Assemblyman for 5th Prince
- In office 1976–1986
- Preceded by: Earle Hickey
- Succeeded by: Andy Walker

Councillor for 5th Prince
- In office 1986–1987
- Preceded by: Peter Pope
- Succeeded by: Nancy Guptill

Personal details
- Born: May 30, 1929 Kensington, Prince Edward Island
- Died: January 25, 2019 (aged 89) Charlottetown, Prince Edward Island
- Party: Progressive Conservative
- Occupation: lawyer

= George McMahon (politician) =

Canadian politician (1929–2019)

George Rudolph McMahon (May 30, 1929 – January 25, 2019) was a Canadian politician, who represented the electoral district of 5th Prince in the Legislative Assembly of Prince Edward Island from 1976 to 1987. He was a member of the Prince Edward Island Progressive Conservative Party.

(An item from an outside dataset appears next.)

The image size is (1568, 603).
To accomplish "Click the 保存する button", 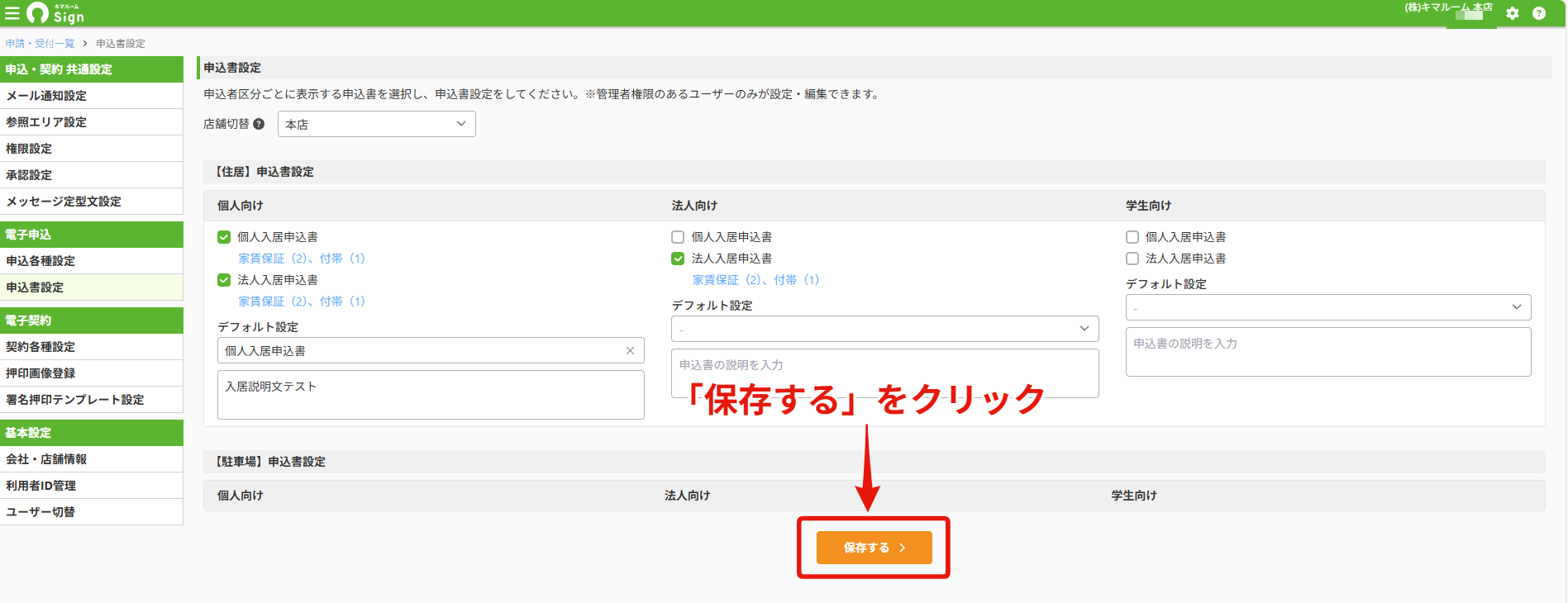I will pyautogui.click(x=875, y=548).
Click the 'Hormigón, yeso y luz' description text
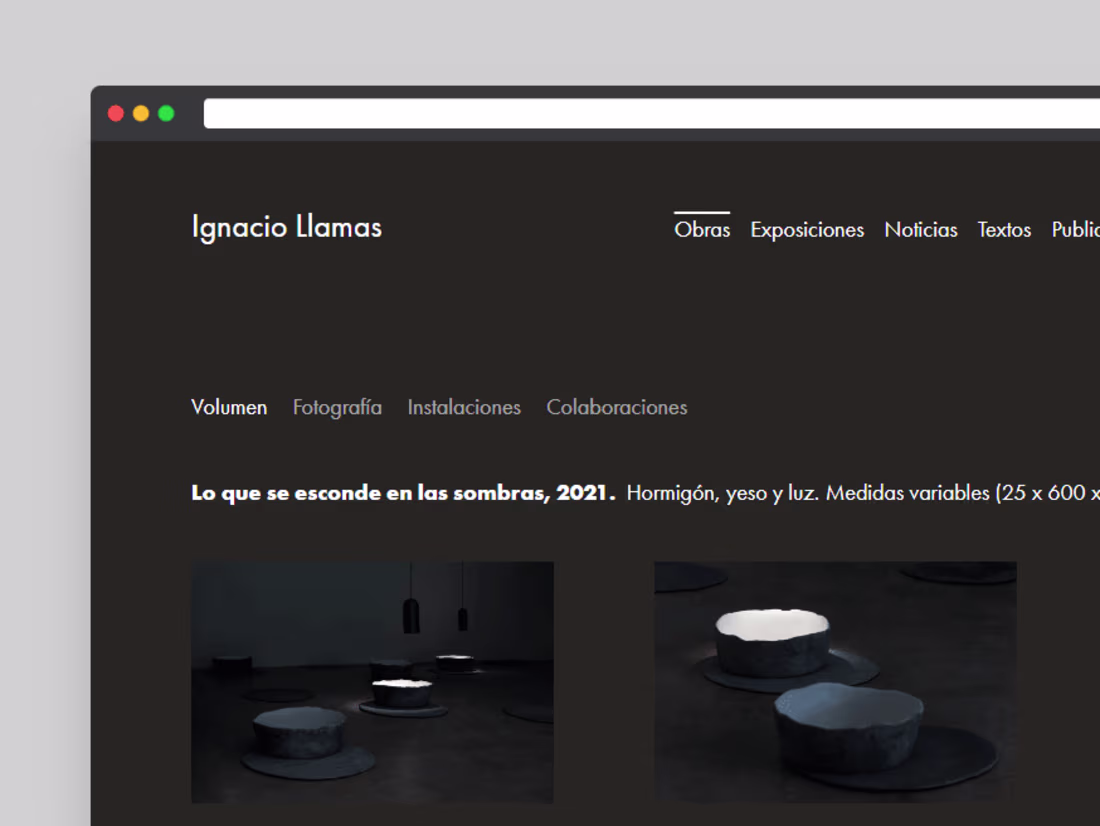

Born in Kensington, Prince Edward Island, McMahon was educated at St. Dunstan's University and Dalhousie University, and worked as a crown prosecutor in Summerside before his election to the legislature.

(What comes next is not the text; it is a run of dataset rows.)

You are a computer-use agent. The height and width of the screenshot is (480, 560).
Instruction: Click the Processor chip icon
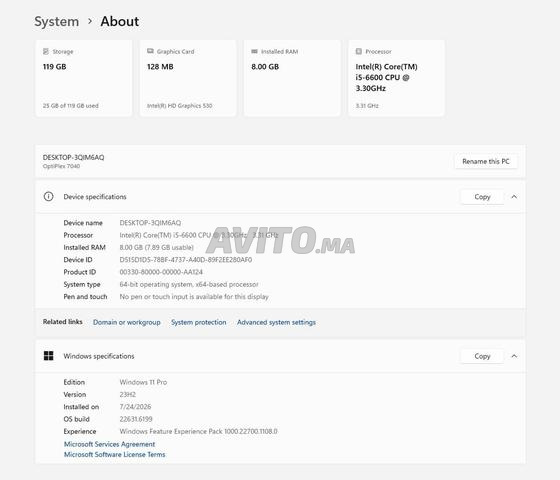tap(359, 51)
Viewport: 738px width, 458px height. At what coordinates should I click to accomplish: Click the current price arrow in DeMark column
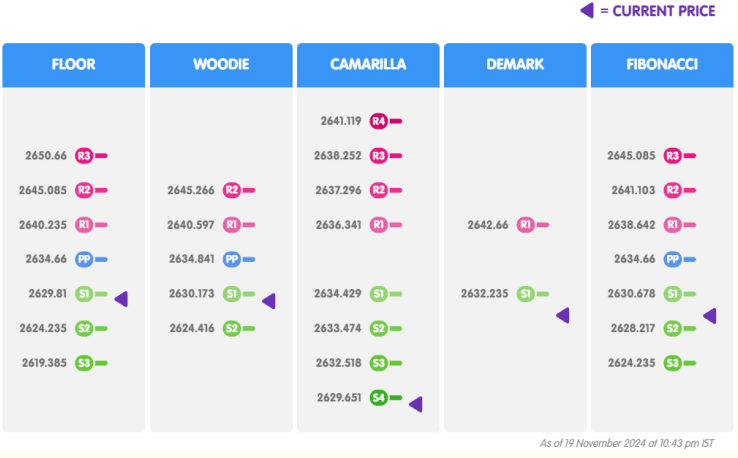562,315
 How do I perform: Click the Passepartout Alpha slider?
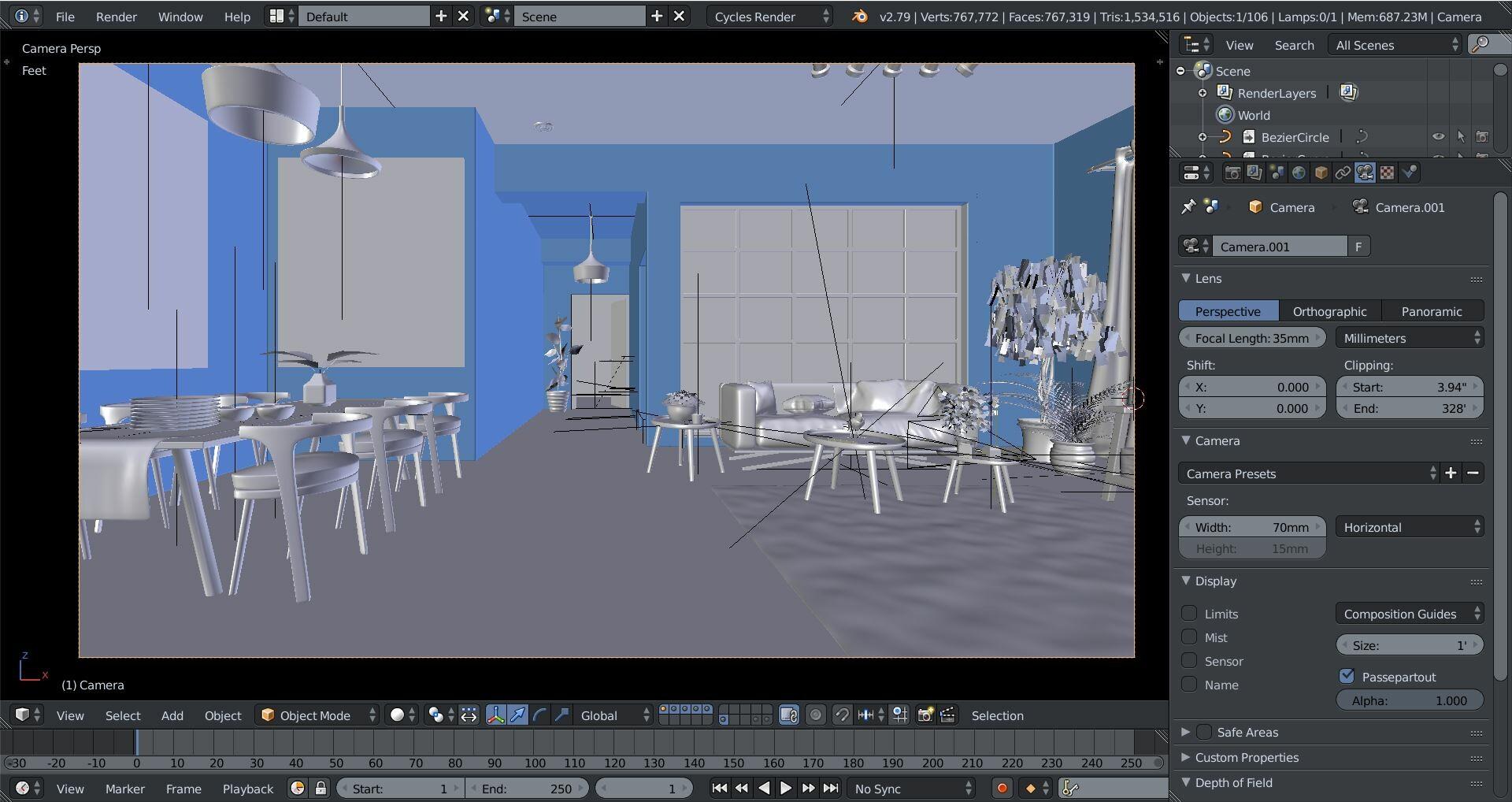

He was elected as assemblyman for 5th Prince in a by-election on November 8, 1976, and was re-elected in the general elections of 1978, 1979, 1982 and 1986. He served in the Executive Council of Prince Edward Island during the governments of Angus MacLean and James Lee, holding the roles of Minister of Highways, Minister of Industry and Commerce, Minister of Public Works, Minister of Justice and Attorney General, Minister of Labour and Minister of Community and Cultural Affairs.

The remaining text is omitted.